Tuesday, September 20

Stanley Fish...

on Israel and the academy:

Why has the conflict between Israel and much of the Arab world become a third-rail topic in the academy? Why do so many of the incidents in which academic freedom is invoked by both sides center on that conflict? How can even a non-event, as this appears to be, release virulent energies and give rise to rants and counter-rants that threaten to go viral?

I have tentative answers to these questions, but they don’t really satisfy. For example, academics are always looking for an underdog to champion. I am old enough to remember when it was Jews. After Jews came women, then African-Americans, then the oppressed blacks of South Africa (remember divestment?), then Native Americans, then Latinos and Chicanos, then gay, lesbian and transgendered people, then the disabled and, for some years now, Palestinians. (Commentators on the right complain that conservatives and Christians never make the list.)

#### PROBLEM 1:
In the passage on Israel and the academy, which group does Fish say academics championed first within his memory?
#### PROBLEM 2:
Continue the passage on Israel and the academy from the point where it stops.

#### PROVIDED INFORMATION:

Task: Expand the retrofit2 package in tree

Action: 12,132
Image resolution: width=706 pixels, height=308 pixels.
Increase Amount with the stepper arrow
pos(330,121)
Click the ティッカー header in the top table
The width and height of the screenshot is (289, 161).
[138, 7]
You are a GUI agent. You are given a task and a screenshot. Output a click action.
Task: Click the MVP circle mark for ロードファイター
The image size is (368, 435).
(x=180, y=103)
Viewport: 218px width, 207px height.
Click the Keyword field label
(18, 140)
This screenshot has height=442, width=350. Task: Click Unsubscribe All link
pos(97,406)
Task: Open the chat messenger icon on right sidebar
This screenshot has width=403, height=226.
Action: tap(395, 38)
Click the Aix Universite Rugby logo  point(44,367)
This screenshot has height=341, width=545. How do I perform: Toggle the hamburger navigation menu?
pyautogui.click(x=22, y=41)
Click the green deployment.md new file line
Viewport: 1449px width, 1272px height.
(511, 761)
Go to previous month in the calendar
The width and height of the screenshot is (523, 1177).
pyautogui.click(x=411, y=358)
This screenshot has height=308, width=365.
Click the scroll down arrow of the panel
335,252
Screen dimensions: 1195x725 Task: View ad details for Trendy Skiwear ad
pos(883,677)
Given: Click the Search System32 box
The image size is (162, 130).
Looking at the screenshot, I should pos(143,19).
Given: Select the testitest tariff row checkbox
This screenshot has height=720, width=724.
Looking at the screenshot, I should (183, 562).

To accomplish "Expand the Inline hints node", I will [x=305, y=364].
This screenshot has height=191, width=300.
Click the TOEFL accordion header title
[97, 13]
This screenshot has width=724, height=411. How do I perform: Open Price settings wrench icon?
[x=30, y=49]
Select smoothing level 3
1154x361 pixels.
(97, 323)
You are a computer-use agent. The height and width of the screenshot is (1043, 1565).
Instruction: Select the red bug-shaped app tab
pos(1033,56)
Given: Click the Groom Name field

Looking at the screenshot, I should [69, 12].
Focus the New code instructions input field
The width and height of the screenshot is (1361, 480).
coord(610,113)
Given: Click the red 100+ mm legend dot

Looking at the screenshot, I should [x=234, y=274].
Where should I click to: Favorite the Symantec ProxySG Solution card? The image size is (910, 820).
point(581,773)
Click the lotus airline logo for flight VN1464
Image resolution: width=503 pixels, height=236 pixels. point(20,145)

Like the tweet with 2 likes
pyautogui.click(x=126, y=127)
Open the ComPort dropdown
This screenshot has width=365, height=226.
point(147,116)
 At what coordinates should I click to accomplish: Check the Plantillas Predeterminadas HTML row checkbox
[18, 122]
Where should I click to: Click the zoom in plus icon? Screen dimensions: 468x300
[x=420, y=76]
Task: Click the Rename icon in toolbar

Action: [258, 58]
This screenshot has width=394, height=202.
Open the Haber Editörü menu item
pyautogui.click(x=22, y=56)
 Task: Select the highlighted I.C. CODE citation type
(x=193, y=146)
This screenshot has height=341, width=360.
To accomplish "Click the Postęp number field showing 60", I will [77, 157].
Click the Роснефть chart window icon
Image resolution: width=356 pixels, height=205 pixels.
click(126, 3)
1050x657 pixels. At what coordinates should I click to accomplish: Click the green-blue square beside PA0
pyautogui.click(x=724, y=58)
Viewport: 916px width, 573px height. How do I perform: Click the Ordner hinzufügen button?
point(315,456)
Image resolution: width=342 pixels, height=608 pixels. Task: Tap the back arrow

#### YOUR RESPONSE 1:
Jews.

#### YOUR RESPONSE 2:
There is also the fact that Jews are disproportionately represented in the academy, and as scholars dedicated (in theory) to objectivity and a universal rationality, they may be bending over backward to avoid slipping into a tribal identification. (Hence the very vocal insistence on the part of many Jewish professors that criticism of Israel and anti-Semitism are very different things.) And then there are those academics (Jews and non-Jews) who feel that the whole of American foreign policy is distorted by what has been called the “Israeli lobby” and believe that unless the imbalance is corrected, we are in for a very bad time.